## Pixel coordinate grounding data
▬▬▬▬▬▬

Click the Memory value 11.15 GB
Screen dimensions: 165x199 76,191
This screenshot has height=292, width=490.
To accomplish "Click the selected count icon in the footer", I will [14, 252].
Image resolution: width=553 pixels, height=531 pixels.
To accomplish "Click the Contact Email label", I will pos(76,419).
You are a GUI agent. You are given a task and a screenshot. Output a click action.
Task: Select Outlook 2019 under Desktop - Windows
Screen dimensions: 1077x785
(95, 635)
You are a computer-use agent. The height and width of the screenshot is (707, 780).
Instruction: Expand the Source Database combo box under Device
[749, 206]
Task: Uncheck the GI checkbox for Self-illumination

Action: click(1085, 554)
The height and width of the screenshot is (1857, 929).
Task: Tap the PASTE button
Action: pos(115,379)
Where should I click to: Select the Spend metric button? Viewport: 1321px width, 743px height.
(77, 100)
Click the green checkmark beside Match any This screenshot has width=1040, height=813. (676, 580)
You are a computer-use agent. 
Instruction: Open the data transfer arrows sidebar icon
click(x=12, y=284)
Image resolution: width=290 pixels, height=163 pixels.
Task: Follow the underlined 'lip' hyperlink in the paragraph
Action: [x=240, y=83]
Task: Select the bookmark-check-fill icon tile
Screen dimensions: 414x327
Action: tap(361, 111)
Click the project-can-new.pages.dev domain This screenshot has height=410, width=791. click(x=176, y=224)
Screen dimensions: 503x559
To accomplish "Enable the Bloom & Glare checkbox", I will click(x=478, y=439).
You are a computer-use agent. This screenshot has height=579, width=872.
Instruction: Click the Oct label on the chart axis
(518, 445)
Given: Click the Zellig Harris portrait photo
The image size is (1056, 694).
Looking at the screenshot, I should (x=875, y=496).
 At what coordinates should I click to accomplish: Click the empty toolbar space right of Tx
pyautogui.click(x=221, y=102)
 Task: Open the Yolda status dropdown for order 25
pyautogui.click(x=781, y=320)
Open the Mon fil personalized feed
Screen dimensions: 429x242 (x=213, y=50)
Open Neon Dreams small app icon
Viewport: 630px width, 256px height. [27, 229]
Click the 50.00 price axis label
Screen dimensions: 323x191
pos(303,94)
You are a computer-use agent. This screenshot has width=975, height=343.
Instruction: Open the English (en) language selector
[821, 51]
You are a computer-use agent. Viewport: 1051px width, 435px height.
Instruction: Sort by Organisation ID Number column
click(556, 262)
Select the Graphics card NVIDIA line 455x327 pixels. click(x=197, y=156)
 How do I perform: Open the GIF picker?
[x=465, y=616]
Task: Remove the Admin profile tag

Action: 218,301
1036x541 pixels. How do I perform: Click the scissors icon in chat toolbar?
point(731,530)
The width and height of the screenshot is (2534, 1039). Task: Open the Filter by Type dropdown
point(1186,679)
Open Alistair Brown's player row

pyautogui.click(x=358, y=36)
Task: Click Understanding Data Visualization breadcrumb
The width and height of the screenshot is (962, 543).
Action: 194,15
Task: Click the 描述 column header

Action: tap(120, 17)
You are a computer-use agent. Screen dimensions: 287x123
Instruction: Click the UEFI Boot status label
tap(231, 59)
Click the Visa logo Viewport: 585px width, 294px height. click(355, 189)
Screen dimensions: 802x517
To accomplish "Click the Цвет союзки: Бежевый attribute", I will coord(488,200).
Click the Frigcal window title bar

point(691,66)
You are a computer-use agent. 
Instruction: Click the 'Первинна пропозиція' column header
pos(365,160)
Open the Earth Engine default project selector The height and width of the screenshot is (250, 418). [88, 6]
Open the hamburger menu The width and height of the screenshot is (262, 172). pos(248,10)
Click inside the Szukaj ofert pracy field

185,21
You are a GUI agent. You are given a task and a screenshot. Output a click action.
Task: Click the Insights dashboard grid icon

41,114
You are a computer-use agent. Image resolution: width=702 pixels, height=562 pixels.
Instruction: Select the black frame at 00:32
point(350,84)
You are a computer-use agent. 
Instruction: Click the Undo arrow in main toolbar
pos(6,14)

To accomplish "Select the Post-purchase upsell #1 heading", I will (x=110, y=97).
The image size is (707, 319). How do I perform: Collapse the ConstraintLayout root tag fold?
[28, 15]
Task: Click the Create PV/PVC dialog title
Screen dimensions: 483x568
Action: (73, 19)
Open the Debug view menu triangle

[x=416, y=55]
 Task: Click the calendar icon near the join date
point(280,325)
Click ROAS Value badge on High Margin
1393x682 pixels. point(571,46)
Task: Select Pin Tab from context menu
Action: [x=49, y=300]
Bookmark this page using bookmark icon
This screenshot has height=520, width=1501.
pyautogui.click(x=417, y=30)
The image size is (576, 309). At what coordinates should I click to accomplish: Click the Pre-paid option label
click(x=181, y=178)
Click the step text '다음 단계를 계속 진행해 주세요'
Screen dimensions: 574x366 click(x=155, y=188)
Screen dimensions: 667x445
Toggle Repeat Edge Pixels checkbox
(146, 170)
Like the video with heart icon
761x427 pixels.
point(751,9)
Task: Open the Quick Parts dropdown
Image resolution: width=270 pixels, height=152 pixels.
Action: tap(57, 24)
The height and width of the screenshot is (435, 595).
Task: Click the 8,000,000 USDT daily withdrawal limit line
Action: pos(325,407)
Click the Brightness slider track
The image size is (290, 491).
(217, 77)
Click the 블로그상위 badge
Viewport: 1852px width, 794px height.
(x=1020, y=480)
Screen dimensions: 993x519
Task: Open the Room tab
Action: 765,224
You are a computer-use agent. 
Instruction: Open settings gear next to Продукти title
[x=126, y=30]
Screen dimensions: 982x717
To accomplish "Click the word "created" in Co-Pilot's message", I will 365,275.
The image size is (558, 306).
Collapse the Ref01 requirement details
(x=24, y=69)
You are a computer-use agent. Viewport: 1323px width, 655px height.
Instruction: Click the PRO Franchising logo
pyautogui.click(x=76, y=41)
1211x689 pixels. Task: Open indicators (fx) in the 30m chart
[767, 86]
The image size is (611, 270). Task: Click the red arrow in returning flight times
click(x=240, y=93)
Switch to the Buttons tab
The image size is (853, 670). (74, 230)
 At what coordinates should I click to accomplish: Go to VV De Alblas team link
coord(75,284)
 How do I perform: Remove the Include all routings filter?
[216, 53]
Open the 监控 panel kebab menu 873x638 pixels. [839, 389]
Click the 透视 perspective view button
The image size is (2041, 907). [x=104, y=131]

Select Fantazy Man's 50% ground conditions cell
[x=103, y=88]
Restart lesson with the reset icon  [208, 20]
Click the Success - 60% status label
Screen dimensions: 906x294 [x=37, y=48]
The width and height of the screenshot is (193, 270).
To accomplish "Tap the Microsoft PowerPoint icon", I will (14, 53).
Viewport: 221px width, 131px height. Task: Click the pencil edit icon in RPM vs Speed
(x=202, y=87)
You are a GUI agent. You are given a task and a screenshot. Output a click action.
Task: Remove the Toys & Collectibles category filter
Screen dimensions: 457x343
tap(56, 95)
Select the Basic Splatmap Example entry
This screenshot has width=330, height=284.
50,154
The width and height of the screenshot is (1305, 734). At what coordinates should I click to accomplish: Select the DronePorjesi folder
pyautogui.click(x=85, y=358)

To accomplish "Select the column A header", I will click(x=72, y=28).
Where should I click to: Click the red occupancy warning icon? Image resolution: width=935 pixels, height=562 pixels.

▬▬▬▬▬▬

## EXERCISE
Leaving no line out, return the data above verbatim.

## RESULT OF THE EXERCISE
Click the Memory value 11.15 GB
Screen dimensions: 165x199 76,191
This screenshot has height=292, width=490.
To accomplish "Click the selected count icon in the footer", I will [14, 252].
Image resolution: width=553 pixels, height=531 pixels.
To accomplish "Click the Contact Email label", I will pos(76,419).
You are a GUI agent. You are given a task and a screenshot. Output a click action.
Task: Select Outlook 2019 under Desktop - Windows
Screen dimensions: 1077x785
(95, 635)
You are a computer-use agent. The height and width of the screenshot is (707, 780).
Instruction: Expand the Source Database combo box under Device
[749, 206]
Task: Uncheck the GI checkbox for Self-illumination

Action: click(1085, 554)
The height and width of the screenshot is (1857, 929).
Task: Tap the PASTE button
Action: pos(115,379)
Where should I click to: Select the Spend metric button? Viewport: 1321px width, 743px height.
(77, 100)
Click the green checkmark beside Match any This screenshot has width=1040, height=813. (676, 580)
You are a computer-use agent. 
Instruction: Open the data transfer arrows sidebar icon
click(x=12, y=284)
Image resolution: width=290 pixels, height=163 pixels.
Task: Follow the underlined 'lip' hyperlink in the paragraph
Action: [x=240, y=83]
Task: Select the bookmark-check-fill icon tile
Screen dimensions: 414x327
Action: tap(361, 111)
Click the project-can-new.pages.dev domain This screenshot has height=410, width=791. click(x=176, y=224)
Screen dimensions: 503x559
To accomplish "Enable the Bloom & Glare checkbox", I will click(x=478, y=439).
You are a computer-use agent. This screenshot has height=579, width=872.
Instruction: Click the Oct label on the chart axis
(518, 445)
Given: Click the Zellig Harris portrait photo
The image size is (1056, 694).
Looking at the screenshot, I should (x=875, y=496).
 At what coordinates should I click to accomplish: Click the empty toolbar space right of Tx
pyautogui.click(x=221, y=102)
 Task: Open the Yolda status dropdown for order 25
pyautogui.click(x=781, y=320)
Open the Mon fil personalized feed
Screen dimensions: 429x242 (x=213, y=50)
Open Neon Dreams small app icon
Viewport: 630px width, 256px height. [27, 229]
Click the 50.00 price axis label
Screen dimensions: 323x191
pos(303,94)
You are a computer-use agent. This screenshot has width=975, height=343.
Instruction: Open the English (en) language selector
[821, 51]
You are a computer-use agent. Viewport: 1051px width, 435px height.
Instruction: Sort by Organisation ID Number column
click(556, 262)
Select the Graphics card NVIDIA line 455x327 pixels. click(x=197, y=156)
 How do I perform: Open the GIF picker?
[x=465, y=616]
Task: Remove the Admin profile tag

Action: 218,301
1036x541 pixels. How do I perform: Click the scissors icon in chat toolbar?
point(731,530)
The width and height of the screenshot is (2534, 1039). Task: Open the Filter by Type dropdown
point(1186,679)
Open Alistair Brown's player row

pyautogui.click(x=358, y=36)
Task: Click Understanding Data Visualization breadcrumb
The width and height of the screenshot is (962, 543).
Action: 194,15
Task: Click the 描述 column header

Action: tap(120, 17)
You are a computer-use agent. Screen dimensions: 287x123
Instruction: Click the UEFI Boot status label
tap(231, 59)
Click the Visa logo Viewport: 585px width, 294px height. click(355, 189)
Screen dimensions: 802x517
To accomplish "Click the Цвет союзки: Бежевый attribute", I will coord(488,200).
Click the Frigcal window title bar

point(691,66)
You are a computer-use agent. 
Instruction: Click the 'Первинна пропозиція' column header
pos(365,160)
Open the Earth Engine default project selector The height and width of the screenshot is (250, 418). [88, 6]
Open the hamburger menu The width and height of the screenshot is (262, 172). pos(248,10)
Click inside the Szukaj ofert pracy field

185,21
You are a GUI agent. You are given a task and a screenshot. Output a click action.
Task: Click the Insights dashboard grid icon

41,114
You are a computer-use agent. Image resolution: width=702 pixels, height=562 pixels.
Instruction: Select the black frame at 00:32
point(350,84)
You are a computer-use agent. 
Instruction: Click the Undo arrow in main toolbar
pos(6,14)

To accomplish "Select the Post-purchase upsell #1 heading", I will (x=110, y=97).
The image size is (707, 319). How do I perform: Collapse the ConstraintLayout root tag fold?
[28, 15]
Task: Click the Create PV/PVC dialog title
Screen dimensions: 483x568
Action: (73, 19)
Open the Debug view menu triangle

[x=416, y=55]
 Task: Click the calendar icon near the join date
point(280,325)
Click ROAS Value badge on High Margin
1393x682 pixels. point(571,46)
Task: Select Pin Tab from context menu
Action: [x=49, y=300]
Bookmark this page using bookmark icon
This screenshot has height=520, width=1501.
pyautogui.click(x=417, y=30)
The image size is (576, 309). At what coordinates should I click to accomplish: Click the Pre-paid option label
click(x=181, y=178)
Click the step text '다음 단계를 계속 진행해 주세요'
Screen dimensions: 574x366 click(x=155, y=188)
Screen dimensions: 667x445
Toggle Repeat Edge Pixels checkbox
(146, 170)
Like the video with heart icon
761x427 pixels.
point(751,9)
Task: Open the Quick Parts dropdown
Image resolution: width=270 pixels, height=152 pixels.
Action: tap(57, 24)
The height and width of the screenshot is (435, 595).
Task: Click the 8,000,000 USDT daily withdrawal limit line
Action: pos(325,407)
Click the Brightness slider track
The image size is (290, 491).
(217, 77)
Click the 블로그상위 badge
Viewport: 1852px width, 794px height.
(x=1020, y=480)
Screen dimensions: 993x519
Task: Open the Room tab
Action: 765,224
You are a computer-use agent. 
Instruction: Open settings gear next to Продукти title
[x=126, y=30]
Screen dimensions: 982x717
To accomplish "Click the word "created" in Co-Pilot's message", I will 365,275.
The image size is (558, 306).
Collapse the Ref01 requirement details
(x=24, y=69)
You are a computer-use agent. Viewport: 1323px width, 655px height.
Instruction: Click the PRO Franchising logo
pyautogui.click(x=76, y=41)
1211x689 pixels. Task: Open indicators (fx) in the 30m chart
[767, 86]
The image size is (611, 270). Task: Click the red arrow in returning flight times
click(x=240, y=93)
Switch to the Buttons tab
The image size is (853, 670). (74, 230)
 At what coordinates should I click to accomplish: Go to VV De Alblas team link
coord(75,284)
 How do I perform: Remove the Include all routings filter?
[216, 53]
Open the 监控 panel kebab menu 873x638 pixels. [839, 389]
Click the 透视 perspective view button
The image size is (2041, 907). [x=104, y=131]

Select Fantazy Man's 50% ground conditions cell
[x=103, y=88]
Restart lesson with the reset icon  [208, 20]
Click the Success - 60% status label
Screen dimensions: 906x294 [x=37, y=48]
The width and height of the screenshot is (193, 270).
To accomplish "Tap the Microsoft PowerPoint icon", I will (14, 53).
Viewport: 221px width, 131px height. Task: Click the pencil edit icon in RPM vs Speed
(x=202, y=87)
You are a GUI agent. You are given a task and a screenshot. Output a click action.
Task: Remove the Toys & Collectibles category filter
Screen dimensions: 457x343
tap(56, 95)
Select the Basic Splatmap Example entry
This screenshot has width=330, height=284.
50,154
The width and height of the screenshot is (1305, 734). At what coordinates should I click to accomplish: Select the DronePorjesi folder
pyautogui.click(x=85, y=358)

To accomplish "Select the column A header", I will click(x=72, y=28).
Where should I click to: Click the red occupancy warning icon? Image resolution: width=935 pixels, height=562 pixels.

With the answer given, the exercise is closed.